Flux Tensor’s VB3D software, for advanced 3D modeling, enables rapid generation of quantitative 3D models from images and video. VB3D is a scalable and optimized pipeline for 3D reconstruction for dense environments using multi-view stereo volumetric voting methodology to reconstruct and map 3D scenes and terrain. This is achieved through a visual change-mapping capability, allowing users/analysts to visualize a given location and rapidly detect structure and terrain changes. This capability includes automated acquisition, upload and processing of 3D data rendered using proprietary algorithms to generate quantitative 3D point clouds from aerial data without the need for ground-truthing or normalization.
VB3D uses a proprietary multi-view 3D reconstruction pipeline to generate accurate 3D point clouds using visible RGB aerial imagery to improve situational awareness. The resulting models can be used in modeling and GIS applications and enable direct measurements of terrain and objects at real-world scale with sub 1-meter relative accuracy. This capability can be used for regular and frequent change detection, adding quantitative measurements of terrain and object dimensions.
Flux Tensor’s VB3D solution was used to convert this example of arial photography to a dimensionally accurate 3D point cloud that includes metadata to enable quantitative analysis or scene reconstruction.
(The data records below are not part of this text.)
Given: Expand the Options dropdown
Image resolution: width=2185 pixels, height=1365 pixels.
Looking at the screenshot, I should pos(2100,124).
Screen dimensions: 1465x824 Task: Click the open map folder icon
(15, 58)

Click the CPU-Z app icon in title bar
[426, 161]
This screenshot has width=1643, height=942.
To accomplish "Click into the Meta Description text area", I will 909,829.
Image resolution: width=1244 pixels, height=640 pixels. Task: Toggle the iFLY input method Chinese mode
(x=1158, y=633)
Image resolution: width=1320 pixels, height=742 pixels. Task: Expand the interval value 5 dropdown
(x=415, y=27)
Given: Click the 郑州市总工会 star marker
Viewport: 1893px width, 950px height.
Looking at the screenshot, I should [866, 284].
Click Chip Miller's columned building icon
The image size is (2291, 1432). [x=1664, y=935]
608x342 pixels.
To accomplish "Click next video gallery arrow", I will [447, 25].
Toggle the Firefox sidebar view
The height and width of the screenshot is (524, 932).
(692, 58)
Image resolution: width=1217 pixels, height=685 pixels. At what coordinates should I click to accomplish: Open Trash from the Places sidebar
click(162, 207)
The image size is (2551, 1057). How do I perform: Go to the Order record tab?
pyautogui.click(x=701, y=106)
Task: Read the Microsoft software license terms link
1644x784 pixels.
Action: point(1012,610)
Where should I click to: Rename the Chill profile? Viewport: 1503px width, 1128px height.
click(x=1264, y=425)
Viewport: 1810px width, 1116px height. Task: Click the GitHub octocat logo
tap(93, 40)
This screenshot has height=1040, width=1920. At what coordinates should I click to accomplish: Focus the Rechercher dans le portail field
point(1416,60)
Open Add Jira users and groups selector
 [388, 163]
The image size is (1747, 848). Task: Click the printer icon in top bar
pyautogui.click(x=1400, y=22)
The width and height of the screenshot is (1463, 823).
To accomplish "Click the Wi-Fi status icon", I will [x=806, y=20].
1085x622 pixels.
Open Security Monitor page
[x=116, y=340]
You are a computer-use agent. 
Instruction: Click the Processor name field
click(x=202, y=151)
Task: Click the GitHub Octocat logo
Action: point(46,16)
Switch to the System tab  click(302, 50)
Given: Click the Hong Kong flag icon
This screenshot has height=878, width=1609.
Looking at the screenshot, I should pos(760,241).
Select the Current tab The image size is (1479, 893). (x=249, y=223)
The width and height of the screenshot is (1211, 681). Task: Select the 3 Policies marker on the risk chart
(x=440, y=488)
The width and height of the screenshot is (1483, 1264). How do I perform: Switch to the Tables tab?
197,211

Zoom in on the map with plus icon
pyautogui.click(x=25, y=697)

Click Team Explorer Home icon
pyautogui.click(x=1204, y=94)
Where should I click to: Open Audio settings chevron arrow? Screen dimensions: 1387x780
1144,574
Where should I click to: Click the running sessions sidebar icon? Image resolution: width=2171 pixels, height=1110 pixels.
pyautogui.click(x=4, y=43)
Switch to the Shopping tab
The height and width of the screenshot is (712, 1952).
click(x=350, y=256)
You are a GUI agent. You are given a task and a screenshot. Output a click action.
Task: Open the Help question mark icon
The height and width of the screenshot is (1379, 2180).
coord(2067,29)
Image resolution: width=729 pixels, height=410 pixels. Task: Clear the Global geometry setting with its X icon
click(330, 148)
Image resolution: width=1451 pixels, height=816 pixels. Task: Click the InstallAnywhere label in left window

This 3D reconstruction pipeline uses multiple oblique views and a novel volumetric weighted-voting-based surface likelihood map estimation algorithm to reconstruct city-scale 3D models of a few square kilometers.
Flux Tensor’s visualization software can be used in conjunction with VB3D or other 3D modeling pipelines, automating the process of stitching together multiple 3D models in the same spatial area. This is useful for large area data collection when high resolution models for an area of interest are required.
The image above shows the output for a city-wide scene generation using stitching and geo-registration to create a dimensionally accurate 3D scene, derived from 3D point clouds.
Flux Tensor’s 3D solution also offers a way to detect changes between two or more 3D models automatically. This helps Flux Tensor customers with a defense and intel focus or architecture/engineering focus automate and quickly detect mission-critical changes to the spatial data collected by ariel assets (e.g. aircraft, drones, etc.). The example below demonstrates how this is achieved using images of a single site captured at two different time points. Top Left: Shows an aerial image of a site under construction at timestamp 1. Top Right: Shows that same site under construction at timestamp 2. Bottom: Shows a 3D reconstruction of the site using VB3D and automatically identifies object and terrain changes and calculates the volumetric change to one of the terrain features.